### List of tasks
**1.** List every museum named in the passage below about Rossetti's painting Found.
**2.** According to the passage below about Rossetti's painting Found, where and on what date was Leyland's estate sale held?
**3.** Continue the passage below about Rossetti's painting Found from its final sentence.

### Extract provided
* * *
A number of studies for Found have survived. The earliest may be the black and brown ink sketch now in the British Museum, which is signed and dated 1853. The Birmingham Museum and Art Gallery has a compositional sketch in pen and black ink dated to 1854–55 as well as a pen and ink drawing of the head of the girl modelled by Fanny Cornforth.

==Ownership and exhibitions==
The painting was first commissioned by Francis McCracken but the commission was dropped because of lack of progress on the painting. Next James Leathart, then William Graham commissioned the work. Graham only took possession of the unfinished work after Rossetti's death. Graham's estate sold the work in 1886, presumably to Frederick Richards Leyland and it was sold again at Leyland's estate sale, held at Christie's on 28 May 1892.

Samuel Bancroft, a textile mill owner from Wilmington, Delaware, bought the painting at the estate sale. He bought at least four other Rossetti paintings at the same time and later accumulated one of the largest collections of Pre-Raphaelite art outside of the United Kingdom. Found is considered the most important picture in Bancroft's extensive collection and was prominently displayed above Bancroft's desk in his home. The Bancroft estate donated the collection in 1935 to the Delaware Art Museum in Wilmington.
* * *
### Recorded information
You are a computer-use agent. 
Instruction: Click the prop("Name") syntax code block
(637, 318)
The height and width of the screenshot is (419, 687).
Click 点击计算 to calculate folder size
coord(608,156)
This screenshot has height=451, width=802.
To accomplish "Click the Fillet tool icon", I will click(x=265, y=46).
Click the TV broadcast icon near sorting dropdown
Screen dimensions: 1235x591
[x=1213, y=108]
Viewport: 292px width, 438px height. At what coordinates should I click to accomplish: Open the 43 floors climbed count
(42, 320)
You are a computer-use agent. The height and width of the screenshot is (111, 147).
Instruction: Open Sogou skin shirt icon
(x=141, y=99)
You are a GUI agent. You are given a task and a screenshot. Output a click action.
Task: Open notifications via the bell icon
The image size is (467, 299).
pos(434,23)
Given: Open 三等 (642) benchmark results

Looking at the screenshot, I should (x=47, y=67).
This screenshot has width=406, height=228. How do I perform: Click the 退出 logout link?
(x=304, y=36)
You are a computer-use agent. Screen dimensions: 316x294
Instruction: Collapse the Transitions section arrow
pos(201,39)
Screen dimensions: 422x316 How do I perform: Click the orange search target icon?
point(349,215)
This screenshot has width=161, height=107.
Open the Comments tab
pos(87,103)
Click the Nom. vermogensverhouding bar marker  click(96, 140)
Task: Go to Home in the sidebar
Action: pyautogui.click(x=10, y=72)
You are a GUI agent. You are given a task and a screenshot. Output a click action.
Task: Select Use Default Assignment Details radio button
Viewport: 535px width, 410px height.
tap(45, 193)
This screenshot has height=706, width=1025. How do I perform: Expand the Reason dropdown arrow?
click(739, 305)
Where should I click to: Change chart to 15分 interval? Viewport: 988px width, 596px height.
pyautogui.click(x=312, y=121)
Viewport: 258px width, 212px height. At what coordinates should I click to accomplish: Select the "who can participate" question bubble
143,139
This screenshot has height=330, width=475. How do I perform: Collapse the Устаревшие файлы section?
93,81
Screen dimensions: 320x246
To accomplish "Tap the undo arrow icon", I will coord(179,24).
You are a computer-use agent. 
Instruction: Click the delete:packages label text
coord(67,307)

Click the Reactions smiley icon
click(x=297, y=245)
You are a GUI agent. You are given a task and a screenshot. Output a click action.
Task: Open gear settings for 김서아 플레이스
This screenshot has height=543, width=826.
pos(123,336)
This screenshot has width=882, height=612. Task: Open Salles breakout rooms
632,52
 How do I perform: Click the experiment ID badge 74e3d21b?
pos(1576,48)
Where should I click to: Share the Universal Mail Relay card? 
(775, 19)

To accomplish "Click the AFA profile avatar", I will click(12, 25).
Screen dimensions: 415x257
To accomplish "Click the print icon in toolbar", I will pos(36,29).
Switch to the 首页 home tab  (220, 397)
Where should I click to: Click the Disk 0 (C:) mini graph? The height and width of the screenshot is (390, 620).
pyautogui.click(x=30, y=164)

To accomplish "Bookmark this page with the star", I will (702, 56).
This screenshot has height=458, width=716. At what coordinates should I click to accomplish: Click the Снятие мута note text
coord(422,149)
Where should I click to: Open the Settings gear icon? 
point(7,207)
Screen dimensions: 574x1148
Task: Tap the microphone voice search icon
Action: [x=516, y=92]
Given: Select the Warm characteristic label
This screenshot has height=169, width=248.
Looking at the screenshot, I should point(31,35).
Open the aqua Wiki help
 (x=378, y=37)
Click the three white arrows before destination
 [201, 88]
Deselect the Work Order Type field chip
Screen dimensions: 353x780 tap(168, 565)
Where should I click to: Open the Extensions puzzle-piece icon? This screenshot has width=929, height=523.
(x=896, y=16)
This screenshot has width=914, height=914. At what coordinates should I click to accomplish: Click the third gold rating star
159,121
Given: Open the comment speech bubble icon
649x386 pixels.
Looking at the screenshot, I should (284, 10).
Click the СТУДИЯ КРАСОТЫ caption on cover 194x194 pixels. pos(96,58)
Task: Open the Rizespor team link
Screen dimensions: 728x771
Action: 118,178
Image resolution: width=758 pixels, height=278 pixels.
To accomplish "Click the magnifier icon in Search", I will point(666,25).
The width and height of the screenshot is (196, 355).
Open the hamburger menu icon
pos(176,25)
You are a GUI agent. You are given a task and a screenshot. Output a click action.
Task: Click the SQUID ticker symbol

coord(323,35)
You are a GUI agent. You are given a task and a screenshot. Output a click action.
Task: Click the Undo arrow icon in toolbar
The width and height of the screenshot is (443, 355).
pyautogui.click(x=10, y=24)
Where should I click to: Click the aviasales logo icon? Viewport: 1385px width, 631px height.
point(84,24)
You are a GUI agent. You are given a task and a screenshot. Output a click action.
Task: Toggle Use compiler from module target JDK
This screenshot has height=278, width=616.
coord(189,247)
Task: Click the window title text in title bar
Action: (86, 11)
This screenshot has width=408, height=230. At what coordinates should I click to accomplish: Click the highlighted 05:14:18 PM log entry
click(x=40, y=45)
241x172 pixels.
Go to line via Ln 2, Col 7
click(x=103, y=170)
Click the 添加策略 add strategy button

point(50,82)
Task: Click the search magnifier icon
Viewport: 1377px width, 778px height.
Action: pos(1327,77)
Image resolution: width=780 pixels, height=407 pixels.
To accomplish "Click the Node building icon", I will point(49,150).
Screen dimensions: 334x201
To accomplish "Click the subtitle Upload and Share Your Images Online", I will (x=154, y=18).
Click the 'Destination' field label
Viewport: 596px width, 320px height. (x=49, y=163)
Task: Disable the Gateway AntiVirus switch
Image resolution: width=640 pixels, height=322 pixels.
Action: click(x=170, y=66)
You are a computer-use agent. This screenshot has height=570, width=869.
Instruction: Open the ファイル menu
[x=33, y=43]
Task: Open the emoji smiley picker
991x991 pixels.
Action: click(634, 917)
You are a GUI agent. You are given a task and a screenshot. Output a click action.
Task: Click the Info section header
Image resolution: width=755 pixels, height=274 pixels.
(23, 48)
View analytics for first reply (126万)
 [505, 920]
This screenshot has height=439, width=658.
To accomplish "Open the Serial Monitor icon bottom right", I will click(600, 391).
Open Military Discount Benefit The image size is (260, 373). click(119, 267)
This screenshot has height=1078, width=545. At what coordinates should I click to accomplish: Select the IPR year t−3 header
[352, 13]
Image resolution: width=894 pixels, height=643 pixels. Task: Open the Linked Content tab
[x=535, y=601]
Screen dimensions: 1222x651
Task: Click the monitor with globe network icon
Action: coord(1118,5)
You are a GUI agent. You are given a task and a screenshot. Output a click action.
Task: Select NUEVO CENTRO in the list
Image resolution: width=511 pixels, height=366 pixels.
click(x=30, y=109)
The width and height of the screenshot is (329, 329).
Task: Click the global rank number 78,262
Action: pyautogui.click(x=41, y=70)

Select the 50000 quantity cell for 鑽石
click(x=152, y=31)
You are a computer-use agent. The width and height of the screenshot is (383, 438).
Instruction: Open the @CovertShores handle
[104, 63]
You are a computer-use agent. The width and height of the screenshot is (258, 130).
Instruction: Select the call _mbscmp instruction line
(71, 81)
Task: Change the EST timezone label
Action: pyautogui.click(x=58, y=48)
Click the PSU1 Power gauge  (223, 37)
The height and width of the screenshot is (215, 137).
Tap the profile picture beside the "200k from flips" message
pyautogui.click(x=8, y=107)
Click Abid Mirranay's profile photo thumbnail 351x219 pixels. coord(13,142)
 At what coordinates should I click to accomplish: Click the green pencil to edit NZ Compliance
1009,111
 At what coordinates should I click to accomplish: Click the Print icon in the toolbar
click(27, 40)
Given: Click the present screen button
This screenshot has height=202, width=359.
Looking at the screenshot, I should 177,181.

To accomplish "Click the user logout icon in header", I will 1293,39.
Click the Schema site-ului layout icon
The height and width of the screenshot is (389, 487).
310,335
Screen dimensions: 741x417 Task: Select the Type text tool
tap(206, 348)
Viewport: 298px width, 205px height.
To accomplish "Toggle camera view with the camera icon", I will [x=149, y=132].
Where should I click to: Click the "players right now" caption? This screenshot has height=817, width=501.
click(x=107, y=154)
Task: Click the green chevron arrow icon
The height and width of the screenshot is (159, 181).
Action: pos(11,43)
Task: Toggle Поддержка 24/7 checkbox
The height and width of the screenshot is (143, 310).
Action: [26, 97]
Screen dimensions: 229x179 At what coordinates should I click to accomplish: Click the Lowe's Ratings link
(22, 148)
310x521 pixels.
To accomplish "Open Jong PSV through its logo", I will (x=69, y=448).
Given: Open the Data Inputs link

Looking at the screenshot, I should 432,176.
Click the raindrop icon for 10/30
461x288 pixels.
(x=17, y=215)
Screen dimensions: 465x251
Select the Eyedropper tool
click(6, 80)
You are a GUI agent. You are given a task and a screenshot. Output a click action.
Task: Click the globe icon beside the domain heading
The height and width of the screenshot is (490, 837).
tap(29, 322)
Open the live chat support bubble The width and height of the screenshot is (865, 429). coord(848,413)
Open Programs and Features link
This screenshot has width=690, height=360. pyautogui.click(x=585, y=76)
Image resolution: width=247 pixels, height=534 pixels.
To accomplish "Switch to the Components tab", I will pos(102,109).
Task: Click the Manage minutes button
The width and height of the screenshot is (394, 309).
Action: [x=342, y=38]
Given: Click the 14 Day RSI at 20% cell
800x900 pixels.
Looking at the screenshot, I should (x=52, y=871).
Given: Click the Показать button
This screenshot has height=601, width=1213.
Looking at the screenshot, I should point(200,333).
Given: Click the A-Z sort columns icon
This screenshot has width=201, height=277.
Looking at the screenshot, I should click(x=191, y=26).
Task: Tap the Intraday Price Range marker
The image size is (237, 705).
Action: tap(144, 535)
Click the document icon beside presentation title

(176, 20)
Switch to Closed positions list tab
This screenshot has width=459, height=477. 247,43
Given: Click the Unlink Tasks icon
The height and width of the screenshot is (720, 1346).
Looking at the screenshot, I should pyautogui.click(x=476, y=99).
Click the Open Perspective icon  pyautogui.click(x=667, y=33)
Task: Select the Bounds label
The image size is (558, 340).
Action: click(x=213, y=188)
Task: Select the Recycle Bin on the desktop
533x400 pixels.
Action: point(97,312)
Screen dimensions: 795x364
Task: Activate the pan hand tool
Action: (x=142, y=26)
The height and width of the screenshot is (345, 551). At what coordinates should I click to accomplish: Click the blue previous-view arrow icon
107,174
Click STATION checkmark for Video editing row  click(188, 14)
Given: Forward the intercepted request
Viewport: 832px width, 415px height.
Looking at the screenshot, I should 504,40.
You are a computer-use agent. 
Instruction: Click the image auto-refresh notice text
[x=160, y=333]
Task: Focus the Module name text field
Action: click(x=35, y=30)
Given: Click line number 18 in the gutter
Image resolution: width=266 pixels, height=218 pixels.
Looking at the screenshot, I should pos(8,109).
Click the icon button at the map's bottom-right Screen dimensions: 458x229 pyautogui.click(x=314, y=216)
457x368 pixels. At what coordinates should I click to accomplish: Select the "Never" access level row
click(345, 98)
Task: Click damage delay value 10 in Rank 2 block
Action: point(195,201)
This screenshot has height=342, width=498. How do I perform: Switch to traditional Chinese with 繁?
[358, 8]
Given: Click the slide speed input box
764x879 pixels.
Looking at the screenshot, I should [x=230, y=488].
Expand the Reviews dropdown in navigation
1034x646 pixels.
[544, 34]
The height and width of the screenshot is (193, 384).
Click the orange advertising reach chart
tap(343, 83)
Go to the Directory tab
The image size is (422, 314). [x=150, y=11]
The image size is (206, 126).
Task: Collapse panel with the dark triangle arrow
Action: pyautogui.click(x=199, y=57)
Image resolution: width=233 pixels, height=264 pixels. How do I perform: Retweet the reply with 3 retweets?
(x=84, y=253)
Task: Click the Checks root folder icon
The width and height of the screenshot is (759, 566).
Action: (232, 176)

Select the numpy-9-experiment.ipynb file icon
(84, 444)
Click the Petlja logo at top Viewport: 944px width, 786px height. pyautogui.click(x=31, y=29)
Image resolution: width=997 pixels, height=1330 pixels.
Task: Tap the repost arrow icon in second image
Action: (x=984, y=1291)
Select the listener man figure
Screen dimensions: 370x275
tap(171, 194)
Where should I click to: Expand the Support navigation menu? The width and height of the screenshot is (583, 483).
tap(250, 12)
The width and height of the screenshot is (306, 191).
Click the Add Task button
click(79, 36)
* * *
### Results of the exercise
**1.**
British Museum
Birmingham Museum and Art Gallery
Delaware Art Museum

**2.** It was held at Christie's on 28 May 1892.

**3.**
The painting was exhibited in London in 1883, at Rossetti's memorial exhibition, and again in 1892. Following the 1883 exhibition at the Royal Academy, Lewis Carroll noted that the farmer's face showed a combination "of pain and pity, condemnation and love, which is one of the most marvellous things I have ever seen done in painting."

While Bancroft's house in Wilmington was being expanded to hold his new paintings in 1892, Found was exhibited in nearby Philadelphia at the Pennsylvania Academy of the Fine Arts and in New York at the Century Club.
It has also been exhibited in London and Birmingham (1973), New Haven (1976), Richmond, Virginia (1982), and in London, Liverpool, Moscow (2013) and Amsterdam (2003).